The languid melancholic tone fits the inner monologue of the main character Chiron (who is called "Little" in this first of three segments), who is struggling to understand himself...

He's played as a 9 year old by the extraordinarily introspective yet expressive Alex Hibbert. In the first part we see him isolated and terrorized at school, with his mother Paula (Naomie Harris), playing with his only friend Kevin (Jaden Piner) and meeting mentor Juan (Mahershala Ali) who will loom large in his life.


Harris is ferocious and revelatory, making clear from the beginning that the love Paula has for her son is mixed with cruelty, as if she thinks he deserves the bullying he gets for being gay.

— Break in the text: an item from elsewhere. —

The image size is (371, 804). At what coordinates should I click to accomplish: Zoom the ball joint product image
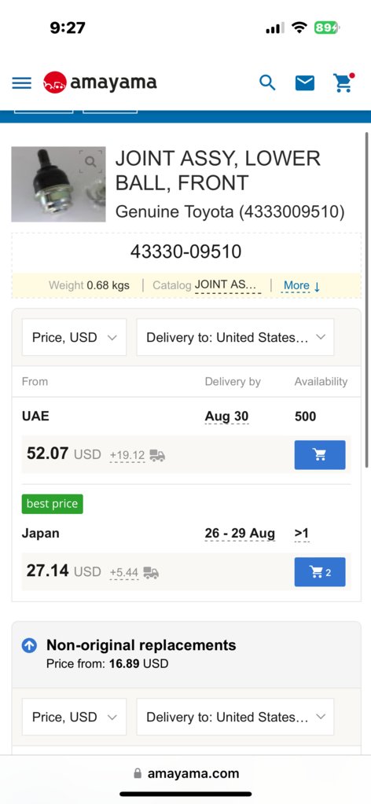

That cruelty is opposition to the tenderness Ali as Juan provides, and what gay boy hasn’t felt both as people around them start to become aware of their sexuality, sometimes before they do. This is where Little’s story stuns, every interaction comes with a jolt of recognition.


"Chiron" by Manuel Betancourt
If the film’s first third mingles wily innocence with the hardened edge of Miami’s Liberty City, its middle section bristles with adolescent aggression. No longer “little,” Chiron is now a lanky, introverted young man (Ashton Sanders) whose eyes continue to scan the rooms he’s forced to inhabit, aware that he’s perpetually trapped within them: boys at school taunt him, his mother continues to lash out at their shared home, and that last safe haven of his, Juan’s apartment, is now devoid of his comforting presence.

Kevin (Jharrel Jerome) returns yet again as a character who seems to provide Chiron a clearer vision of himself.
The shared intimacy they had as children is reestablished in one of the movie’s sexiest moments: a groping and grasping hand on the sand bathed appropriately in beautiful moonlight is a perfect example of Jenkins’ mastery when it comes to marrying visual poetry with a bruising physicality. And it’s that very physicality which comes crashing down with full force in the section’s climactic moment. Chiron’s relationship with the bullying, violent young men around him explodes with righteous rage, an achingly painful tour de force that atomizes Chiron and film alike, a splintering moment of self-destruction that’s as hard to watch as it is to recover from.
 

"Black" by Nathaniel R
If the second act ends by bringing the house down — you’ll excuse the stage metaphor since Moonlight was inspired by a play — the third wisely doesn’t attempt to top it or rebuild. When we return to Chiron, now an adult, the film is newly subdued -- world weary you might say. Chiron now answers to “Black,” a nickname he had resisted in earlier installments. At first glance this grown man, now a hulking intimidatingly muscular silent giant, is unrecognizable from the boy we had developed such intimacy with. But appearances can be deceiving as they’re more nurture than nature.

Moonlight’s grand and unusually well-executed theme is identity. And as in real life  “coming of age” is far more complicated and less inevitable than the phrase implies. You don’t get there by merely enduring each new turn of the clock; you have to engage with your true self. The terrific actor Trevante Rhodes who plays Chiron as an adult looks nothing like his predecessors but somehow alchemizes their souls. In the early scenes he’s something like a purposefully less charismatic imitation of Juan but when he visits his mother (Naomie Harris is the only actor to appear in all three parts) or reunites with Kevin (now played by André Holland) Rhodes magically conjures up the introverted boy and the angry teenager. His earlier selves don’t change his tough exterior but they’re suddenly visible just under the skin. Here is a man who has never quite become himself but is hardly a chameleon who can become someone else. That’s the nature he’s been repressing but finally meeting again in this brilliant movie’s heartbreakingly quiet finale.

Moonlight opens on October 21st in select cities. Consider it unmissable.

Oscar Chances: Yes. In all categories but particularly Supporting Actress (Naomie Harris), Supporting Actor (Mahersha Ali), and Best Picture though it might be an uphill climb for many of them as it's closer to an art film than a typical Oscar play.